Let us ride again, bikers urge Yangon to revoke citywide ban

A Sunday rally organized to call for Yangon to lift its ban on motorcycles. Photo: Yangon Bikers Revolution / Facebook
A Sunday rally organized to call for Yangon to lift its ban on motorcycles. Photo: Yangon Bikers Revolution / Facebook

Imagine being new to Yangon, the question that inevitably arises after some time in the city: Where are all the motorbikes?

Unlike virtually every other city in Southeast Asia, from Bangkok to Hanoi, Yangon has not been buzzing with two-wheeled riders for nearly 20 years, a ban people are now calling on the government to reverse the ban.

“Once we get on the bike, they always think we are about to break the law. That’s not right,” said Win Kyaw Myaing, one of the effort’s organizers.

Ko Thet, also of the Yangon Bikers Revolution group, sent a petition with 8,000 signatures to the President’s office, State Counsellor Aung San Syu Kyi and Yangon’s chief minister, the “If they think motorbikes are dangerous, they should ban them in other regions such as Naypyidaw, Mandalay and Bago,” Kho Thet, 35, told reporters Tuesday.

A similar 2019 petition was ignored by the government.

Ko Thet said that some Yangon townships, where municipal buses are not available, people have to travel by motorbike to get around.

Wai Phyo Han, MP for Insein Township No. 2, told reporters that if motorbikes were to be allowed again in Yangon, it should only be in designated areas.

“Other countries are also planning to reduce the time limit for motorbikes to be on the road,” he said. “Riding a bike outside the city is not a problem, but riding it within the city will increase traffic congestion.”

Not even unregistered e-bikes are allowed in Yangon, though many are frequently busted on the road.

The ban covered 31 of Yangon’s 33 townships, with exceptions granted to Dala and Seikgyi Kanaungto. Police and other government workers are allowed to ride registered bikes.

The frequent justification for the 2003 ban is that they are linked to lawlessness, used for robberies, illegal street races and frequent accidents.
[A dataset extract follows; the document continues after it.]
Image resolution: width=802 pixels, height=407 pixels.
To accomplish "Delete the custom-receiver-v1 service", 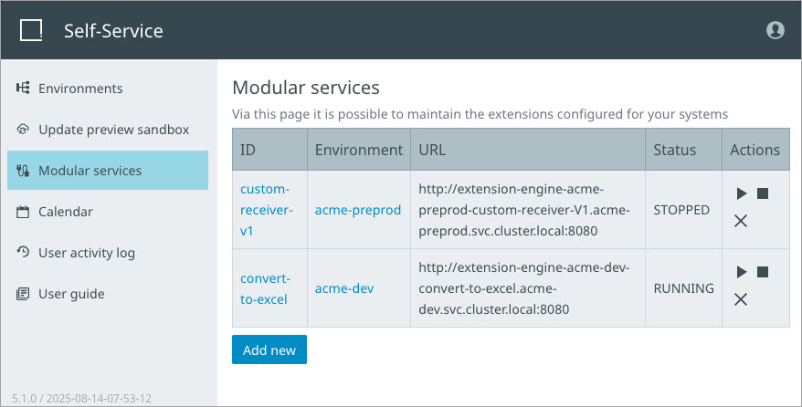I will 742,221.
Some point to the fact that the ban came down after a 2003 incident in which two teenagers on a bike sped away after making a finger gun gesture at a Tatmadaw general at a Sule Pagoda traffic stop.

Despite failing to win change two years ago, the pro-biker group said they don’t intend to back down this time.

Until then, riding an unregistered motorbike can result in its confiscation and three years in prison, while those with plates are fined MMK100,000 (USD$75).